* **GIVEN EXERCISE**
Answer these questions using the lockdown text below:
(a) Which shop does the writer mention mooching around with Ruben to kill time until nap time?
(b) Besides changing into comfy loungewear, what does the writer put on to feel more put together for Zoom calls?
(c) Which company sent the writer loungewear?

Mooching around the shops is underrated in my life
I’ve always made a point to get out most days with Ruben, for both of our sanity. Sometimes that’s just been having a mooch around Tesco to kill some time until nap time, and until lockdown, I never realised how much I loved it. Now, we go shopping when we absolutely have to, and I spend the entire time in a state of anxiety, trying not to touch anyone and just get what I need and get out. I used to really enjoy doing the food shop as a family, or the convenience of just popping into a shop to grab something I fancy, or need and not being able to do that has been pretty tough.
Getting dressed is important!
My mental health really benefits from getting dressed, as silly as it might sound. If I stay in my PJs all day, I feel pretty sluggish and gross. Obviously I’m not wearing jeans in lockdown – I’m not a monster! But changing into some comfy loungewear and sticking on some eyeliner has made me feel a little more put together for those Zoom calls. I was sent some pretty cute loungewear from Femme Luxe which I’ve been rocking on the daily.

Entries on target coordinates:
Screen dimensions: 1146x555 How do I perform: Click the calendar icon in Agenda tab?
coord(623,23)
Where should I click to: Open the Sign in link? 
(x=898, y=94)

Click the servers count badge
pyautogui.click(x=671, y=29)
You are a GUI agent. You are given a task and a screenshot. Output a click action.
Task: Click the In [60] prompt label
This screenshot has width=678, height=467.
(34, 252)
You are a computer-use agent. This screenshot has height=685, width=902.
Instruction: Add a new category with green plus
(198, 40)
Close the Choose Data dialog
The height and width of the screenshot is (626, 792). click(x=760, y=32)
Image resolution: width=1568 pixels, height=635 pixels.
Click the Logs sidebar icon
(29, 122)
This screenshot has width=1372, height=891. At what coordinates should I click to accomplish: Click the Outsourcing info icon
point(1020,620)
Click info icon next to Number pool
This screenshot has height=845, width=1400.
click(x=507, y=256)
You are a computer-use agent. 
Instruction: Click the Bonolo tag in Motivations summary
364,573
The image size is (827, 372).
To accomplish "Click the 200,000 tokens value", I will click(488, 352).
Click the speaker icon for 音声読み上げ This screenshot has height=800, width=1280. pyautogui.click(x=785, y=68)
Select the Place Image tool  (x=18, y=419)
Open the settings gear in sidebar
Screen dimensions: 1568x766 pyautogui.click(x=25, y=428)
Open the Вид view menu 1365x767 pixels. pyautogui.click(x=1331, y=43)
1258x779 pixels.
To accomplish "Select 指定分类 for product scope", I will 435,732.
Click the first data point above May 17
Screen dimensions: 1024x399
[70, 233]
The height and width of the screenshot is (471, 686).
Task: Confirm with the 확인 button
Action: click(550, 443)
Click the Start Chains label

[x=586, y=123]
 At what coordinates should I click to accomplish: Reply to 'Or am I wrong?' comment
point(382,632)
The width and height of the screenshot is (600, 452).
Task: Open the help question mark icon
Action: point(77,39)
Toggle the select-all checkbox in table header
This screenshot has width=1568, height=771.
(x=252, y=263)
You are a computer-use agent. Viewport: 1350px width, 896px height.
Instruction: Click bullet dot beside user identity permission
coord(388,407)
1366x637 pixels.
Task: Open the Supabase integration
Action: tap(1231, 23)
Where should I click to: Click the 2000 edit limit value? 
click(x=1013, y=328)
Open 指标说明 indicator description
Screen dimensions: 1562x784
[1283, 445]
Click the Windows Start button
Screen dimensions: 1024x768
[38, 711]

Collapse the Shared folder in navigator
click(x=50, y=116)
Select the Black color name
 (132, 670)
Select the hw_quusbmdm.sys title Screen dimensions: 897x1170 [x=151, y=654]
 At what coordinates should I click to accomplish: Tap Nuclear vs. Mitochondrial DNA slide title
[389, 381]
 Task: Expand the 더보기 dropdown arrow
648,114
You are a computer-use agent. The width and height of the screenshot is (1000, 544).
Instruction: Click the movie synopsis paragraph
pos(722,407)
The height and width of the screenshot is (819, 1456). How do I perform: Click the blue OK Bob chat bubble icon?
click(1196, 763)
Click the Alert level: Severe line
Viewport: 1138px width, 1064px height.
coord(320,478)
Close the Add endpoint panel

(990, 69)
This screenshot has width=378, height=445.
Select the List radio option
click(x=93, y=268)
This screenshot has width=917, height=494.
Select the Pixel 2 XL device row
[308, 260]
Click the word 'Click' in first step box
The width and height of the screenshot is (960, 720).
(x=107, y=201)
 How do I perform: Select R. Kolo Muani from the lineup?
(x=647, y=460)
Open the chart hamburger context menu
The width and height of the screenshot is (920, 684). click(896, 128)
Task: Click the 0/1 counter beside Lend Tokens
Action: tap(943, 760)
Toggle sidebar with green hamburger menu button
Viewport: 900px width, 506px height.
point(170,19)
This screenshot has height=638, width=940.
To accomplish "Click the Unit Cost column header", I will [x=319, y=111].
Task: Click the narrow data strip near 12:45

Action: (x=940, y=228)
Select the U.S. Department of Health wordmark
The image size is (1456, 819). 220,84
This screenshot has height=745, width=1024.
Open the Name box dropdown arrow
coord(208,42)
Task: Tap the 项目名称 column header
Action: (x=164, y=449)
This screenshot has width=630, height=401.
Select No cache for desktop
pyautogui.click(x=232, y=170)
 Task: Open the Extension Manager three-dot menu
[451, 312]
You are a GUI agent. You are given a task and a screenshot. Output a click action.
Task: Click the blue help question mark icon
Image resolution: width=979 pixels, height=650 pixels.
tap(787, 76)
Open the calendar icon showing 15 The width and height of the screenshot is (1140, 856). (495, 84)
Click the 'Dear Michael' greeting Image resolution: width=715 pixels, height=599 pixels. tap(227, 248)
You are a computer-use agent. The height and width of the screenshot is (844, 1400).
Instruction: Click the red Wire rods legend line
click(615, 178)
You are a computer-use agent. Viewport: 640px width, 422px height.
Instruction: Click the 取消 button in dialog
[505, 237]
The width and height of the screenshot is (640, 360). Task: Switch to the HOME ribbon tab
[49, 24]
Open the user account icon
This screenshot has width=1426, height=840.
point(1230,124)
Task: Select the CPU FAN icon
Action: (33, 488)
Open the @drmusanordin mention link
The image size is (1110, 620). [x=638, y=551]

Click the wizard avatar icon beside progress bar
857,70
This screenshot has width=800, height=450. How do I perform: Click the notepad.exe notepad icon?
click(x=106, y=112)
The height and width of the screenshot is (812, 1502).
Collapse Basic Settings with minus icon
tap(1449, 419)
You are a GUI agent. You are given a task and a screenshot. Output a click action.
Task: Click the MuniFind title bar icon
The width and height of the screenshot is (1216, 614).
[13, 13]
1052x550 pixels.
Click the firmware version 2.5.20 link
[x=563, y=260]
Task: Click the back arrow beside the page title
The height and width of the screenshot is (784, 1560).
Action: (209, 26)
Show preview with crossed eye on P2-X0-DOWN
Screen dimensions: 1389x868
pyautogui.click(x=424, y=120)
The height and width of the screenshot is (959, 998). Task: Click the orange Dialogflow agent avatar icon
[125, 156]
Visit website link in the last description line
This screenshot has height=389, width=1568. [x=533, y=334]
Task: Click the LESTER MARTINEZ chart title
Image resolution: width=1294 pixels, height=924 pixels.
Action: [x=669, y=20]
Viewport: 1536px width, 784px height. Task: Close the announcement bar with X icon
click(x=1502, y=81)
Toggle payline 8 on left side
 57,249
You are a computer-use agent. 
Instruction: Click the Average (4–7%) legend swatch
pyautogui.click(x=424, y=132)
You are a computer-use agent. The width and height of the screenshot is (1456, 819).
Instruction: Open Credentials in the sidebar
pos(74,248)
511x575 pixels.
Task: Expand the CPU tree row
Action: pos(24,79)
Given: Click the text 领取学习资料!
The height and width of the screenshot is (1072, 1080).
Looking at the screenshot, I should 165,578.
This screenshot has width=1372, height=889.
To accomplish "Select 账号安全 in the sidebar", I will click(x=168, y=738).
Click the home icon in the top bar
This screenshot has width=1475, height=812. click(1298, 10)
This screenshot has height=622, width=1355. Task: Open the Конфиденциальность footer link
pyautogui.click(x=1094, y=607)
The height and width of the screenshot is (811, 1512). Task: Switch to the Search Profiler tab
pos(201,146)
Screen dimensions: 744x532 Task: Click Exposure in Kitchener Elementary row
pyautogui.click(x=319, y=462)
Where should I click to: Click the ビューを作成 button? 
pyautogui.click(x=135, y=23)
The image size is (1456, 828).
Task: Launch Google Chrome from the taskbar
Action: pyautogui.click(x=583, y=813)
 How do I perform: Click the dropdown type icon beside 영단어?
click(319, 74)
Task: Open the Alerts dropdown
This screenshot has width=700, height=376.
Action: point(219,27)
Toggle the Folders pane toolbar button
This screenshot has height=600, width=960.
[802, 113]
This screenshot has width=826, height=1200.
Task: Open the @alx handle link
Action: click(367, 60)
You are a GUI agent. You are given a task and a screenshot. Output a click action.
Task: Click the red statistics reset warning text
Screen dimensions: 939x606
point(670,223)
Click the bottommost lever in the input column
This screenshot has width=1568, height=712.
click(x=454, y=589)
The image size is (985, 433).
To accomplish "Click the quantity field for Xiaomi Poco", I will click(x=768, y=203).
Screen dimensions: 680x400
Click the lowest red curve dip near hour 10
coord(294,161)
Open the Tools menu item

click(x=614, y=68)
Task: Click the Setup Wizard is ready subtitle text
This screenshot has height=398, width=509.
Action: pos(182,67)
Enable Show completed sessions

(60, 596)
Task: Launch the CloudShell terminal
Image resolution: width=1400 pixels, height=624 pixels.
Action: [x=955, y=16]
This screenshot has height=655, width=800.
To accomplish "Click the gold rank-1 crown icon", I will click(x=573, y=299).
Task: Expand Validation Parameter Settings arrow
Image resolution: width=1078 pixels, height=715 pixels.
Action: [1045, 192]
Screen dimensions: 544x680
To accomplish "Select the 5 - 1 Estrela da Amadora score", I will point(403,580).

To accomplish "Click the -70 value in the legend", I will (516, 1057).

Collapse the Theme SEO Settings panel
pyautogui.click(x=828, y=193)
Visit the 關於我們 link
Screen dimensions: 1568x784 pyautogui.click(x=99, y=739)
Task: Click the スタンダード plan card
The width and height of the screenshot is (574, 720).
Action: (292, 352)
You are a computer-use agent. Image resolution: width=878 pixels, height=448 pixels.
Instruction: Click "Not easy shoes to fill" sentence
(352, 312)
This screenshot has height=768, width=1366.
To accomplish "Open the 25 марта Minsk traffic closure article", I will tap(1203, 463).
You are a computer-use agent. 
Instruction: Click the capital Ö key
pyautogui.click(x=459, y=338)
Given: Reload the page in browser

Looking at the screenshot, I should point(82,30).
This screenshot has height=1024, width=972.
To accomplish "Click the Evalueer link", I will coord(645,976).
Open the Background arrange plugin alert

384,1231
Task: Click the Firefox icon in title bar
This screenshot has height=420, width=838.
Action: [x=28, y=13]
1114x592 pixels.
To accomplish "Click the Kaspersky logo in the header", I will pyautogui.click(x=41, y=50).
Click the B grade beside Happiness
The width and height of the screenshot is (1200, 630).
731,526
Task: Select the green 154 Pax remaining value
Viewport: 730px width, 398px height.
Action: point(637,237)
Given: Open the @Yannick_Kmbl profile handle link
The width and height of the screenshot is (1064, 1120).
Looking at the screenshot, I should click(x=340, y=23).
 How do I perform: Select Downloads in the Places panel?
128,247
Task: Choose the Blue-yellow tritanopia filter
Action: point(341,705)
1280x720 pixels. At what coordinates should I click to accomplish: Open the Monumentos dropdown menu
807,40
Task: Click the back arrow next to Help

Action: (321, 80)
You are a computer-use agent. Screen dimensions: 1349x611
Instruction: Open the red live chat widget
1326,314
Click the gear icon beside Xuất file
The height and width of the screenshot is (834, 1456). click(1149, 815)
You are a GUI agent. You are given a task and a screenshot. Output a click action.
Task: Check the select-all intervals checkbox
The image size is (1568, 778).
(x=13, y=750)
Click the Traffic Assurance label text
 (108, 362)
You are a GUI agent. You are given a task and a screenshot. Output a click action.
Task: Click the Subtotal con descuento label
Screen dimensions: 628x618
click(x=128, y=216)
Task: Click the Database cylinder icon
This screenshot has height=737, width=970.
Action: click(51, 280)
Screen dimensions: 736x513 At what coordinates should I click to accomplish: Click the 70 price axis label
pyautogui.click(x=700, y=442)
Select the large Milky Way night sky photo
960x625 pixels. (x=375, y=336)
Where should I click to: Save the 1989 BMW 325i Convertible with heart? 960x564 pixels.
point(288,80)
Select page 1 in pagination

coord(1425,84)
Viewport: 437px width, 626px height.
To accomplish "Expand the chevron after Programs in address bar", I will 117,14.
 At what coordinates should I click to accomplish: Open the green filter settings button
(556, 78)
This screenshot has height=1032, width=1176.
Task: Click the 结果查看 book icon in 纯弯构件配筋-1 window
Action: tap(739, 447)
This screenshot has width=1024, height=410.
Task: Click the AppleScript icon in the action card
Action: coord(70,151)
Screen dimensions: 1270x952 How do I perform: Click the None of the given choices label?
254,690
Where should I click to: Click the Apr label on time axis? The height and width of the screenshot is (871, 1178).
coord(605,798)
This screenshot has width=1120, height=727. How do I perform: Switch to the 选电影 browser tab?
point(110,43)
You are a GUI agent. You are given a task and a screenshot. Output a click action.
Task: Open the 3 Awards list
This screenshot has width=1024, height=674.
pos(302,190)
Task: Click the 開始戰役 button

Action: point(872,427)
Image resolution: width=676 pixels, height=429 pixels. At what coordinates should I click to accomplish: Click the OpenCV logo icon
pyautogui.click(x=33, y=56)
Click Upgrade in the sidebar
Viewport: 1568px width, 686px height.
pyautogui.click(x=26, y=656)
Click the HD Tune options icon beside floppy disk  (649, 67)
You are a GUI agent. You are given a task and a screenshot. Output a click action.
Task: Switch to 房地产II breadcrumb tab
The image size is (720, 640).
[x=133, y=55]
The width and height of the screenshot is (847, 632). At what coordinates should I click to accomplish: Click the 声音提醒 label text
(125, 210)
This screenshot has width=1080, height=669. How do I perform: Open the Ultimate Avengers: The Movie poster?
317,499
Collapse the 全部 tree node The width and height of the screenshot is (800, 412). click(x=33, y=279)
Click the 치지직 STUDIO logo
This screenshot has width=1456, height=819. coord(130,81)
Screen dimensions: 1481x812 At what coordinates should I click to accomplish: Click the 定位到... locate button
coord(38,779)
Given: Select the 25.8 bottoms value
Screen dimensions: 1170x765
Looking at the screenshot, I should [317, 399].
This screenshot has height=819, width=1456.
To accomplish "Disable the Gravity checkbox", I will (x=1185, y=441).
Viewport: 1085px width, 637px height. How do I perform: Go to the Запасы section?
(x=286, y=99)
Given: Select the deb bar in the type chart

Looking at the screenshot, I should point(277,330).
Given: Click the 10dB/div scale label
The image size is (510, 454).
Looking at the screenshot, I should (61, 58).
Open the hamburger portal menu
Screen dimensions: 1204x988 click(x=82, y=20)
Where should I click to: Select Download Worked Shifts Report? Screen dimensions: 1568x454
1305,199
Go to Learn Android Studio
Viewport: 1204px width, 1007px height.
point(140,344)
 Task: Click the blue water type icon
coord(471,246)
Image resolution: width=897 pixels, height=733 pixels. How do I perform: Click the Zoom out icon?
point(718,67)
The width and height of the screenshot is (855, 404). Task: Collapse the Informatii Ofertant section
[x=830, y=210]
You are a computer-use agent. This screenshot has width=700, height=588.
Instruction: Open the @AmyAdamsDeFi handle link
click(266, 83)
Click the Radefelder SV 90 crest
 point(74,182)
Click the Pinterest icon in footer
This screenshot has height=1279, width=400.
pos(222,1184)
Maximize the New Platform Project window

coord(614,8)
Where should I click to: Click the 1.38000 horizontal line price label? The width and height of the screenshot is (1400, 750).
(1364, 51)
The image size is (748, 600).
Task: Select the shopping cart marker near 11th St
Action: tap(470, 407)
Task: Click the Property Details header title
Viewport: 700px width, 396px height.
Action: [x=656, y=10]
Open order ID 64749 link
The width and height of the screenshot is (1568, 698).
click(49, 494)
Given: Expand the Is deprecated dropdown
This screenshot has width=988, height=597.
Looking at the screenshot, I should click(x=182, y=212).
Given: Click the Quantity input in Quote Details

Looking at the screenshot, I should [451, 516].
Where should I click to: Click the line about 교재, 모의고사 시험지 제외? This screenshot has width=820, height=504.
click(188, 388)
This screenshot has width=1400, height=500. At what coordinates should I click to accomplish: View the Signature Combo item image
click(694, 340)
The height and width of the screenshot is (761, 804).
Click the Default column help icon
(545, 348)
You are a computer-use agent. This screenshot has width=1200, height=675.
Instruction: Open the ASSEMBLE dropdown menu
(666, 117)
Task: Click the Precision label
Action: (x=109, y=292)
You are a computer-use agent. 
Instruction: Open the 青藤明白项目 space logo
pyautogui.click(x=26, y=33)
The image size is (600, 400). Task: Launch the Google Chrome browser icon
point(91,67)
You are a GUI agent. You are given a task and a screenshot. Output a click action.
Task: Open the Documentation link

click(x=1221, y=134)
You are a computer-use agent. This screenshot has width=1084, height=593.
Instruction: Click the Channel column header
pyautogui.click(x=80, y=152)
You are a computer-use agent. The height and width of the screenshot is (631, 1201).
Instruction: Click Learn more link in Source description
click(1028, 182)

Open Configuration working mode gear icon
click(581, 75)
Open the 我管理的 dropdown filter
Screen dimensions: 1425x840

* **RESPONSE TO THE EXERCISE**
(a) Tesco
(b) Eyeliner
(c) Femme Luxe